* _Document section_

Brett Graham is not only passionate about using game and venison in his two Michelin-starred kitchen at The Ledbury, he has a strong ethical conscience too, as Marcus Janssen discovered.
Recently, I feared the worst for the world's dwindling Sumatran striped rabbit population, one of the rarest members of the Leporidae family. Having read a few of the Tweets directed at novelist Jeanette Winterson, in response to her public killing of a rabbit, I naturally assumed that the sicko must have either tortured some poor bunny for several hours before bludgeoning it to death with a hammer, or have thoughtlessly killed the last of a highly endangered species. Such was the venom directed at her from the Twittersphere.
Turns out she did neither. Jeanette had merely cleanly dispatched one of the garden (raiding) variety (yes, the one that numbers in excess of 40 million in the UK), before turning it into a delicious casserole. Shock! Horror! Woman eats rabbit. What a story. After my initial relief at hearing that the last of Sumatra's precious rabbits hadn't snuffed it, I was left feeling a mixture of anger and concern; my fellow Britons had apparently lost the plot entirely.

* _Source data_
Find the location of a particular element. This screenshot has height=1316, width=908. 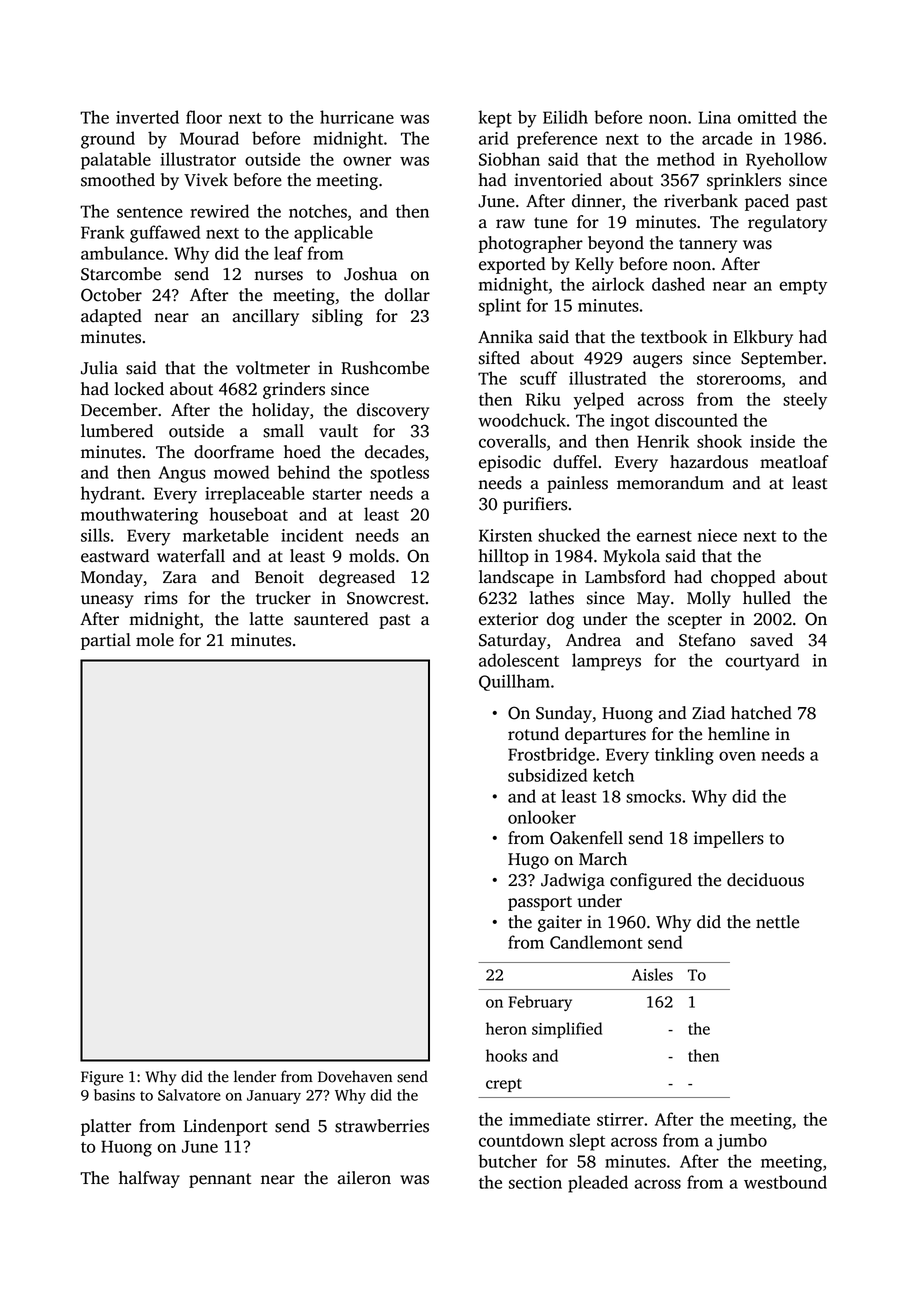

Eilidh is located at coordinates (565, 117).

* _Stated goal 1_
From the article on Brett Graham and game, quote the passage starting at "Recently, I feared" and ending at "from the Twittersphere.".
* _Stated goal 2_
Answer these questions from the article on Brett Graham and game:
(a) What is the name of Brett Graham's restaurant?
(b) What did Jeanette Winterson turn the rabbit into?
(c) How many rabbits of the garden variety live in the UK?

* _Worked answer 1_
Recently, I feared the worst for the world's dwindling Sumatran striped rabbit population, one of the rarest members of the Leporidae family. Having read a few of the Tweets directed at novelist Jeanette Winterson, in response to her public killing of a rabbit, I naturally assumed that the sicko must have either tortured some poor bunny for several hours before bludgeoning it to death with a hammer, or have thoughtlessly killed the last of a highly endangered species. Such was the venom directed at her from the Twittersphere.

* _Worked answer 2_
(a) The Ledbury
(b) A casserole
(c) More than 40 million